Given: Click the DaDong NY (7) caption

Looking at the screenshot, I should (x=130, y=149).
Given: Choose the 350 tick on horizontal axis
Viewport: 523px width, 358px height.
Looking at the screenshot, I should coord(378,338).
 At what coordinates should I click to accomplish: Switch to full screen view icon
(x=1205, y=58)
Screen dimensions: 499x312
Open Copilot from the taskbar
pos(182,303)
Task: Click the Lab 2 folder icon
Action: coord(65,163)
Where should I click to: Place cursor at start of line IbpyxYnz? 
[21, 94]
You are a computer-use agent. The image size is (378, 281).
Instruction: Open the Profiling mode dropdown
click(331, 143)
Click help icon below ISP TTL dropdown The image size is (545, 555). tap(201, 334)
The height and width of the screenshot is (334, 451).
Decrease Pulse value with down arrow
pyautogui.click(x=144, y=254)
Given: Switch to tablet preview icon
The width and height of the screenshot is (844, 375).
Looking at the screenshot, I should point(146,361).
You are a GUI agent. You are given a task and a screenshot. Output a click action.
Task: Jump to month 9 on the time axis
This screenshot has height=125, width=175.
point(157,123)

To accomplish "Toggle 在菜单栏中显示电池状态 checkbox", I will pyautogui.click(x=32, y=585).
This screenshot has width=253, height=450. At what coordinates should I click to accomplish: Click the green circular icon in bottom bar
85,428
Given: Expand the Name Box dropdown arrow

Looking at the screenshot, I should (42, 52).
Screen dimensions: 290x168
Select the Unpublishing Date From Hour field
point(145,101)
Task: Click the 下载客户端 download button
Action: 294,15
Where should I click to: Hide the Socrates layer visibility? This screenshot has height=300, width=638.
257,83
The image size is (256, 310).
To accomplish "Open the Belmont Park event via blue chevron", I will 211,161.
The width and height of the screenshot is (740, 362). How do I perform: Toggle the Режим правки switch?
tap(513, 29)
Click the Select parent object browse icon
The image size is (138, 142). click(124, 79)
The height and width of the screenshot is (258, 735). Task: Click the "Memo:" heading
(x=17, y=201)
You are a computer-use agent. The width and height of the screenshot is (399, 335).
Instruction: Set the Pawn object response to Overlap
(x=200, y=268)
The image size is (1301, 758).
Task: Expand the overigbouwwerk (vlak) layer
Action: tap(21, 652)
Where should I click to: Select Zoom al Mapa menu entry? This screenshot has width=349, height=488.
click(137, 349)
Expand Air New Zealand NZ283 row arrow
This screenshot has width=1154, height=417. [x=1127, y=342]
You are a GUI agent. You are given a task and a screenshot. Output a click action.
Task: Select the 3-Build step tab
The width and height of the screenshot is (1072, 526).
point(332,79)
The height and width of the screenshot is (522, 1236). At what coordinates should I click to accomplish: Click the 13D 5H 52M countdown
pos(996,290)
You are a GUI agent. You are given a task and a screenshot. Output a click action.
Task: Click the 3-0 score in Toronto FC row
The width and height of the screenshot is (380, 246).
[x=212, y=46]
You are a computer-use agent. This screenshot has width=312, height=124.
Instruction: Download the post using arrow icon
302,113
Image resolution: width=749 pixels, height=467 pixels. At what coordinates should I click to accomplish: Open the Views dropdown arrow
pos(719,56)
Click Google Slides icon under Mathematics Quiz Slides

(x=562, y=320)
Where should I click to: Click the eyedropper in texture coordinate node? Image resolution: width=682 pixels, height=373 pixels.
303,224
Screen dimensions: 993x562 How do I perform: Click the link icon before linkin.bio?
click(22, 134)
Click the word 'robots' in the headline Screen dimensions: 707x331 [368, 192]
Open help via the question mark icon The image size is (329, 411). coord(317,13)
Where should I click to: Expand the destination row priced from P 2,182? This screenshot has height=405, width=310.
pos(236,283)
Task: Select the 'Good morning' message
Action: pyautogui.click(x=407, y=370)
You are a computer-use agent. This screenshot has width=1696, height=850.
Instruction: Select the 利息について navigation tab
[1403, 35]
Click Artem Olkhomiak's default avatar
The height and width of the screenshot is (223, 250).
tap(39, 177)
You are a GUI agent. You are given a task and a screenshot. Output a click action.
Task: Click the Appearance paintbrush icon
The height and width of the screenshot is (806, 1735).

══════════

From the material above, state how many lines hold the word "axis", giving nothing but the number.

OUTPUT OF THE TASK ::
2